• **What the task asks**
Without any pictures, reproduce exactly the lines running from the line containing "This screenshot has height=412, width=868." through the end of the entries.

• **The records**
⟨

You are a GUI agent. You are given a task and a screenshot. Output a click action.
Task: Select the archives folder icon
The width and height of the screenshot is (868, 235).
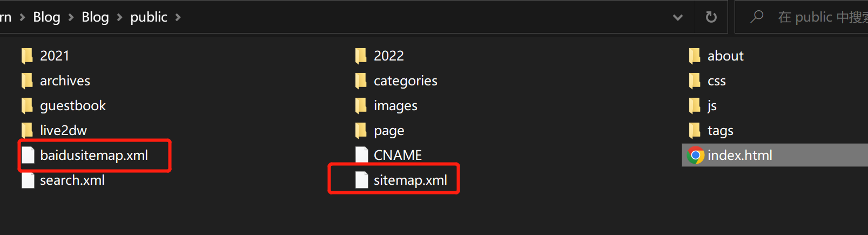[x=27, y=80]
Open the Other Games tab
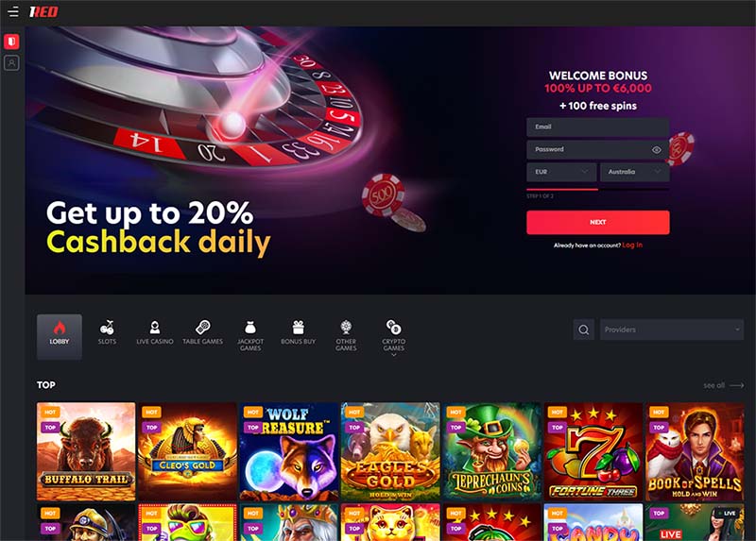This screenshot has height=541, width=756. click(346, 336)
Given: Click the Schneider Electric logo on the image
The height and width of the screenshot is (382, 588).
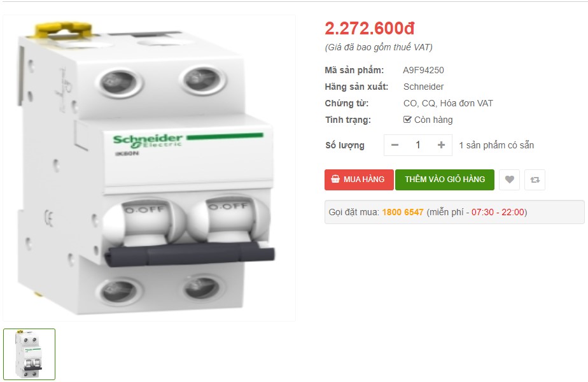Looking at the screenshot, I should tap(148, 141).
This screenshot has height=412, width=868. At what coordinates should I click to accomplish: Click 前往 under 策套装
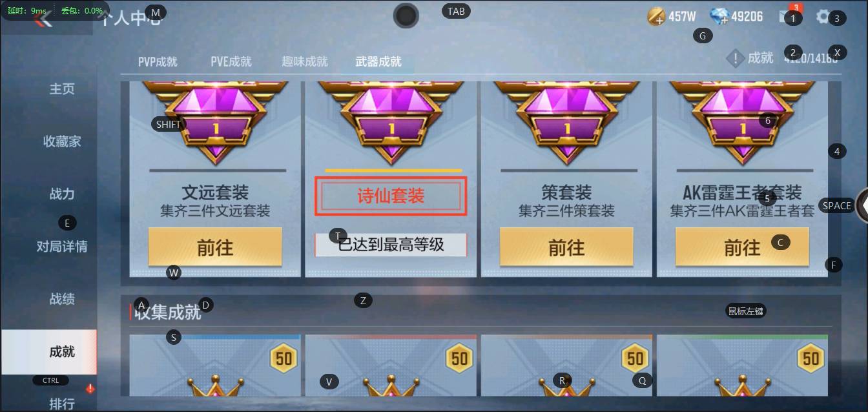566,247
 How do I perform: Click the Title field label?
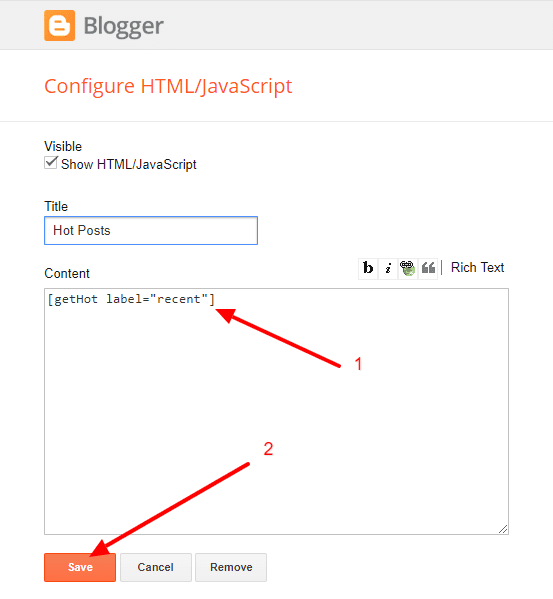tap(56, 206)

⟩

• **Written reply**
This screenshot has height=412, width=868. At what coordinates should I click to accomplish: Click 前往 under 策套装
566,247
 How do I perform: Click the Title field label?
tap(56, 206)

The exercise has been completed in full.